_Exercise objective_. Give as output the line that contains "Task: Show help tooltip for Device Pool", followed by every remaining line of the entries, unchanged and with nothing added.

[Stored items]
--------------------------------------------------

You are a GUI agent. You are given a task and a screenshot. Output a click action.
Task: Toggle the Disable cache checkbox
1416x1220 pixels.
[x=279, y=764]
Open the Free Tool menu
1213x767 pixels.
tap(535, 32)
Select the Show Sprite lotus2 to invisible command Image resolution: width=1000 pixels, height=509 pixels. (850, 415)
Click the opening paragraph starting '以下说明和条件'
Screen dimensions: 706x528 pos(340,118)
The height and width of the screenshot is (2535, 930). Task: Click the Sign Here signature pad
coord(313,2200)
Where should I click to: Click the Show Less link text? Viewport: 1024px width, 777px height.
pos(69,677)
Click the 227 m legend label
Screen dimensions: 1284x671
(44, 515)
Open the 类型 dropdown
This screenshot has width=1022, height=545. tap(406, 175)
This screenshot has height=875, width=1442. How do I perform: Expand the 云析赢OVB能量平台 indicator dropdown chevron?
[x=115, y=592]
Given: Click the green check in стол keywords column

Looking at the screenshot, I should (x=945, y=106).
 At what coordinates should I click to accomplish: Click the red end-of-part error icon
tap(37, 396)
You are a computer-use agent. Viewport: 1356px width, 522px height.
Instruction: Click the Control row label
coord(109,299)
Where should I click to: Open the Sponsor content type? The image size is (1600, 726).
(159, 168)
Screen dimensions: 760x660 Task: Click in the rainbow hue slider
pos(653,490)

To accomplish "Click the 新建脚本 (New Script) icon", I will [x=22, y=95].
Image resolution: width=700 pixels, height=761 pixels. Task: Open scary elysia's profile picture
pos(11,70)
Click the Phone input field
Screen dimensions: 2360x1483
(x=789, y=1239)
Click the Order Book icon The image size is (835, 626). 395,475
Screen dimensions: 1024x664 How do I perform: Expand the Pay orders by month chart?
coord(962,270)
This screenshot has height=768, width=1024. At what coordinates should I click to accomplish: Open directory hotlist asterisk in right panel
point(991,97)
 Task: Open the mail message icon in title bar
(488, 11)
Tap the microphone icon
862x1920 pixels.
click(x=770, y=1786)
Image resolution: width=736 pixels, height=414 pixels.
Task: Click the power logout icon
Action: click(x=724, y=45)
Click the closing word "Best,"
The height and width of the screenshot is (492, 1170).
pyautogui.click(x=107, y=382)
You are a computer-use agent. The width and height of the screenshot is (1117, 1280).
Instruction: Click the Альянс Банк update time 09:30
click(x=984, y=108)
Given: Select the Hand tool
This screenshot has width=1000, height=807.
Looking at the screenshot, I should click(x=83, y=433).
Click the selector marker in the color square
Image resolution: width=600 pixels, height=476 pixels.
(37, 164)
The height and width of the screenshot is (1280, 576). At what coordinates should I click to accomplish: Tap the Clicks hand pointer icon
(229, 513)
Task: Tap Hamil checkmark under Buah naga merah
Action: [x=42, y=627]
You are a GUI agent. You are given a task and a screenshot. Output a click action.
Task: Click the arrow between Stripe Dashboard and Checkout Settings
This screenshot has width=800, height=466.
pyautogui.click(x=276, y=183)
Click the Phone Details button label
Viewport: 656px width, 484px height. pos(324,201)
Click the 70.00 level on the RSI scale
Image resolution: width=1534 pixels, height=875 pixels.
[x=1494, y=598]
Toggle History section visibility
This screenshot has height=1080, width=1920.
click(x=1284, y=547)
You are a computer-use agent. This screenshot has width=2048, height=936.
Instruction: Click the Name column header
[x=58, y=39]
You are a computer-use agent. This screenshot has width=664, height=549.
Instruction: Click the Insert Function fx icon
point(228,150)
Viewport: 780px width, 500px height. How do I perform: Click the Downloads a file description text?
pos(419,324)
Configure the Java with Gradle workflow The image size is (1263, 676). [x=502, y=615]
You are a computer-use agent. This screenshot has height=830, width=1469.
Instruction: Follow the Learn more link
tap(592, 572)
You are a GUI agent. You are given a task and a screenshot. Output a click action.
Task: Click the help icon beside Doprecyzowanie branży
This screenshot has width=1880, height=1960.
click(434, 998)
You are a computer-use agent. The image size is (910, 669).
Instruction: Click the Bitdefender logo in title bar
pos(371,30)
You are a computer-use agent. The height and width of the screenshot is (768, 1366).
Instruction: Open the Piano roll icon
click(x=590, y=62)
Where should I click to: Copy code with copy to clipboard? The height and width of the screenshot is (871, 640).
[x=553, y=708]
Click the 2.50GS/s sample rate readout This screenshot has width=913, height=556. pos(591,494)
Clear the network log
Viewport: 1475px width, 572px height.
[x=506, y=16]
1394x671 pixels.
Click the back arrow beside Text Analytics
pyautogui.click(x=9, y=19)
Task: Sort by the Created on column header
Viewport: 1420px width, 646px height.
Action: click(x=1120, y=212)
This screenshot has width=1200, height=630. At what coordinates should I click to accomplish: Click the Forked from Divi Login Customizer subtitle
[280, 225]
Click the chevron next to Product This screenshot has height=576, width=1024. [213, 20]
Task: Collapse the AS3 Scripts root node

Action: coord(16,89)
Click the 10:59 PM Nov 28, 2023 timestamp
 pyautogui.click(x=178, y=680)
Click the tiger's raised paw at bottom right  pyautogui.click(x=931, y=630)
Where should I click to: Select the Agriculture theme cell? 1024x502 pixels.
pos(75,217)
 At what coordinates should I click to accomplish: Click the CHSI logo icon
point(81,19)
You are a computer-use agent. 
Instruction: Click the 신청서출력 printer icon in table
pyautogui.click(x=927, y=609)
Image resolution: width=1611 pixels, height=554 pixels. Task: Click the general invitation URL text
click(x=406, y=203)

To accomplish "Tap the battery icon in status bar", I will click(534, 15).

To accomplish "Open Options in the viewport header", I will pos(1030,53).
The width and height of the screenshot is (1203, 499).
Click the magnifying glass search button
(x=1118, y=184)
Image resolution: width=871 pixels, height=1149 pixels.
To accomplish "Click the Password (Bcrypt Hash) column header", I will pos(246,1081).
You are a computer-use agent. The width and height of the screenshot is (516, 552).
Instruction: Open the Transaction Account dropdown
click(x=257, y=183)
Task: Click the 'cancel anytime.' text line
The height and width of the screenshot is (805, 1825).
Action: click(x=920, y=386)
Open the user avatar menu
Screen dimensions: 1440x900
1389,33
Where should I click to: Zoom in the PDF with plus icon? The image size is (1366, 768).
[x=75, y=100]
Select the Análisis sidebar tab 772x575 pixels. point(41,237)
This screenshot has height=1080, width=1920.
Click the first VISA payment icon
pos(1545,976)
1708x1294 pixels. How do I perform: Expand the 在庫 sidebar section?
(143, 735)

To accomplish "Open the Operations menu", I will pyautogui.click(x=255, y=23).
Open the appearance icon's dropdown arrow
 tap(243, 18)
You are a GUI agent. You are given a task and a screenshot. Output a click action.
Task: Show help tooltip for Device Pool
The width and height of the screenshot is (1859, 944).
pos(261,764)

--------------------------------------------------

_Result below_.
Task: Show help tooltip for Device Pool
The width and height of the screenshot is (1859, 944).
pos(261,764)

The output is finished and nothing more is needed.